> [Text]:
The support information generating unit 14, here, is adapted to generate the support information further based on the live image data, wherein the support information comprises a visual representation of the tracked position of the catheter 11. For instance, in some variants of this embodiment, the position tracking unit 17 is adapted to track the position of the entire length of the catheter 11, including the elongated body and the tip, within the person 8 and the support information generating unit 14 is adapted to generate, as a part of the support information, overlay image data comprising the live image data with the visual representation of the entire length of the catheter 11 within the person 8 overlaid thereon.

In this embodiment, the support apparatus 2 further comprises a pre- procedural image data providing unit 15 for providing pre-procedural image data showing an inner part of the person 8, which includes the tumor 9. Here, the pre-procedural image data providing unit 15 is a storage medium, such as a hard-disk, an optical disk or another non- volatile computer storage medium, like a flash memory, on which the pre-procedural image data is stored. The stored pre-procedural image data are image data which preferably provide an extensive tumor characterization.

> [Given records]:

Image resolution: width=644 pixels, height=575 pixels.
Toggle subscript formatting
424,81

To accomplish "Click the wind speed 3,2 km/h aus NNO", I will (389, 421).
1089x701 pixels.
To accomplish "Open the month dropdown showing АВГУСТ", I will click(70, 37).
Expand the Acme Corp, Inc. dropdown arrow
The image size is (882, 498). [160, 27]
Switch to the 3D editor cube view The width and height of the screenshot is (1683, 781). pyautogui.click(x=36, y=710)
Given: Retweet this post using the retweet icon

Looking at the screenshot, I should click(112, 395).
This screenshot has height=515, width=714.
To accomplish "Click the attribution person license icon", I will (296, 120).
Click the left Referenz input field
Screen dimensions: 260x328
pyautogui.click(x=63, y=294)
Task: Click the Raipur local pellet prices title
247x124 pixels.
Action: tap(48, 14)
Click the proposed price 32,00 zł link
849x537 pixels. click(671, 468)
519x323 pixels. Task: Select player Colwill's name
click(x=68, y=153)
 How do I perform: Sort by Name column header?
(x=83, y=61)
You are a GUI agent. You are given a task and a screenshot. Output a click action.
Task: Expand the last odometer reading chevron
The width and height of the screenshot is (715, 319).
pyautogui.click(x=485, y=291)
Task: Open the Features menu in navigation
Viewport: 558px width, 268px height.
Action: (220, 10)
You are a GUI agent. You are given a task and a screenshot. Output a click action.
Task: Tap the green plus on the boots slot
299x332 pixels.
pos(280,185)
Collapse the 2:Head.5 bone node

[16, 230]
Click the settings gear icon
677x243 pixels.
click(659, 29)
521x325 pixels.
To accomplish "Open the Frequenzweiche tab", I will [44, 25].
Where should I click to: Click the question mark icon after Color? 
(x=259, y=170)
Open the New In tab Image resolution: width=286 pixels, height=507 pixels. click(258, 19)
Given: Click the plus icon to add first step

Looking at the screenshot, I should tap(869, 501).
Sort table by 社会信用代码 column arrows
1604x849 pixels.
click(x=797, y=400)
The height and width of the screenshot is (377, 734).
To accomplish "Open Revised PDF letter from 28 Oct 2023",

> [Task list]:
- 1) In the catheter text above, translate this sentence into Spanish: "The stored pre-procedural image data are image data which preferably provide an extensive tumor characterization."
- 2) Answer these questions from the catheter text above:
(a) What does the support information include a visual representation of?
(b) What does the pre-procedural image data show?
(c) What storage media are named as examples of the pre-procedural image data providing unit 15?
- 3) Copy word for word the part of the catheter text that begins at the words "In this embodiment, the" and stops after "extensive tumor characterization.".

> [Results]:
- 1) Los datos de imagen preprocedimentales almacenados son datos de imagen que, preferiblemente, proporcionan una caracterización extensa del tumor.

- 2)
(a) The tracked position of the catheter 11.
(b) An inner part of the person 8, which includes the tumor 9.
(c) A hard-disk, an optical disk, or another non-volatile computer storage medium, like a flash memory.

- 3)
In this embodiment, the support apparatus 2 further comprises a pre- procedural image data providing unit 15 for providing pre-procedural image data showing an inner part of the person 8, which includes the tumor 9. Here, the pre-procedural image data providing unit 15 is a storage medium, such as a hard-disk, an optical disk or another non- volatile computer storage medium, like a flash memory, on which the pre-procedural image data is stored. The stored pre-procedural image data are image data which preferably provide an extensive tumor characterization.